| STATED GOAL |
Recast every line of the entries below as a JSON list of strings, one string per line, leaving out blank lines.

- - - -

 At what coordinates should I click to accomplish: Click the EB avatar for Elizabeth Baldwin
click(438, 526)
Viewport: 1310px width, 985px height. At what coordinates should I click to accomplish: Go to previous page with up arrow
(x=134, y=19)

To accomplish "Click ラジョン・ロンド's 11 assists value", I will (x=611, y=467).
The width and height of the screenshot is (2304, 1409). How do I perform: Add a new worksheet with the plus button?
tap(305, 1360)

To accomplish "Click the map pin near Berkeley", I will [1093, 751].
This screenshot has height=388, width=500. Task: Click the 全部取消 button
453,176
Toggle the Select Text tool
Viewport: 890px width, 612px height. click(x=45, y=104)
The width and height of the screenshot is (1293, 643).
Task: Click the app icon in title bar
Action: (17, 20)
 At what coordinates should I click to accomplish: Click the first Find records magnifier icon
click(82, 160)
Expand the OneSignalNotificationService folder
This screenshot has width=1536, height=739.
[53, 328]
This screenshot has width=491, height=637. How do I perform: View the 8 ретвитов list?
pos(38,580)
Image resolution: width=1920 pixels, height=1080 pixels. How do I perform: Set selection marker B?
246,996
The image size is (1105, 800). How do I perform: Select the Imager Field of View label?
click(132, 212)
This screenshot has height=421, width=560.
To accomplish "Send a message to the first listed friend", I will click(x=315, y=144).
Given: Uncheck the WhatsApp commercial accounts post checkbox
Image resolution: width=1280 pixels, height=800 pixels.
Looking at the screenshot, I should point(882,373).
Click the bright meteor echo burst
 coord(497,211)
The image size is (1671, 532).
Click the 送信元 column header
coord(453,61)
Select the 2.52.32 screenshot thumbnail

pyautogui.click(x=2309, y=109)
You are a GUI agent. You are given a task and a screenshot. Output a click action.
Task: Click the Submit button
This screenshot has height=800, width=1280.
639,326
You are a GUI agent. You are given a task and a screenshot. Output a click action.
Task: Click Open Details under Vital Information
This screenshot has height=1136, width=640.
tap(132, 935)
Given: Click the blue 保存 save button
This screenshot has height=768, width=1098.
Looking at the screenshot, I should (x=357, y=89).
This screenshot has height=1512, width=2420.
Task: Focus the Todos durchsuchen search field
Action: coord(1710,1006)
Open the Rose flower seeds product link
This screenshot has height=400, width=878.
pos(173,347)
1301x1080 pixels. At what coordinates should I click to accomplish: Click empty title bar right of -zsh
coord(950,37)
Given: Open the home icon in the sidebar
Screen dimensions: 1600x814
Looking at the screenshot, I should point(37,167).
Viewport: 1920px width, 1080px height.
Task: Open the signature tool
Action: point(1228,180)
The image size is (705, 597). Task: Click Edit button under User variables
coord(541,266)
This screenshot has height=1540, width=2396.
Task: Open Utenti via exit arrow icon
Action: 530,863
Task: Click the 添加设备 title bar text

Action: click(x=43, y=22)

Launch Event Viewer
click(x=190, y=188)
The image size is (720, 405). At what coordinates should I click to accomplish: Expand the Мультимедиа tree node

- - - -

| SOLUTION |
[
  " At what coordinates should I click to accomplish: Click the EB avatar for Elizabeth Baldwin",
  "click(438, 526)",
  "Viewport: 1310px width, 985px height. At what coordinates should I click to accomplish: Go to previous page with up arrow",
  "(x=134, y=19)",
  "To accomplish \"Click ラジョン・ロンド's 11 assists value\", I will (x=611, y=467).",
  "The width and height of the screenshot is (2304, 1409). How do I perform: Add a new worksheet with the plus button?",
  "tap(305, 1360)",
  "To accomplish \"Click the map pin near Berkeley\", I will [1093, 751].",
  "This screenshot has height=388, width=500. Task: Click the 全部取消 button",
  "453,176",
  "Toggle the Select Text tool",
  "Viewport: 890px width, 612px height. click(x=45, y=104)",
  "The width and height of the screenshot is (1293, 643).",
  "Task: Click the app icon in title bar",
  "Action: (17, 20)",
  " At what coordinates should I click to accomplish: Click the first Find records magnifier icon",
  "click(82, 160)",
  "Expand the OneSignalNotificationService folder",
  "This screenshot has width=1536, height=739.",
  "[53, 328]",
  "This screenshot has width=491, height=637. How do I perform: View the 8 ретвитов list?",
  "pos(38,580)",
  "Image resolution: width=1920 pixels, height=1080 pixels. How do I perform: Set selection marker B?",
  "246,996",
  "The image size is (1105, 800). How do I perform: Select the Imager Field of View label?",
  "click(132, 212)",
  "This screenshot has height=421, width=560.",
  "To accomplish \"Send a message to the first listed friend\", I will click(x=315, y=144).",
  "Given: Uncheck the WhatsApp commercial accounts post checkbox",
  "Image resolution: width=1280 pixels, height=800 pixels.",
  "Looking at the screenshot, I should point(882,373).",
  "Click the bright meteor echo burst",
  " coord(497,211)",
  "The image size is (1671, 532).",
  "Click the 送信元 column header",
  "coord(453,61)",
  "Select the 2.52.32 screenshot thumbnail",
  "pyautogui.click(x=2309, y=109)",
  "You are a GUI agent. You are given a task and a screenshot. Output a click action.",
  "Task: Click the Submit button",
  "This screenshot has height=800, width=1280.",
  "639,326",
  "You are a GUI agent. You are given a task and a screenshot. Output a click action.",
  "Task: Click Open Details under Vital Information",
  "This screenshot has height=1136, width=640.",
  "tap(132, 935)",
  "Given: Click the blue 保存 save button",
  "This screenshot has height=768, width=1098.",
  "Looking at the screenshot, I should (x=357, y=89).",
  "This screenshot has height=1512, width=2420.",
  "Task: Focus the Todos durchsuchen search field",
  "Action: coord(1710,1006)",
  "Open the Rose flower seeds product link",
  "This screenshot has height=400, width=878.",
  "pos(173,347)",
  "1301x1080 pixels. At what coordinates should I click to accomplish: Click empty title bar right of -zsh",
  "coord(950,37)",
  "Given: Open the home icon in the sidebar",
  "Screen dimensions: 1600x814",
  "Looking at the screenshot, I should point(37,167).",
  "Viewport: 1920px width, 1080px height.",
  "Task: Open the signature tool",
  "Action: point(1228,180)",
  "The image size is (705, 597). Task: Click Edit button under User variables",
  "coord(541,266)",
  "This screenshot has height=1540, width=2396.",
  "Task: Open Utenti via exit arrow icon",
  "Action: 530,863",
  "Task: Click the 添加设备 title bar text",
  "Action: click(x=43, y=22)",
  "Launch Event Viewer",
  "click(x=190, y=188)",
  "The image size is (720, 405). At what coordinates should I click to accomplish: Expand the Мультимедиа tree node"
]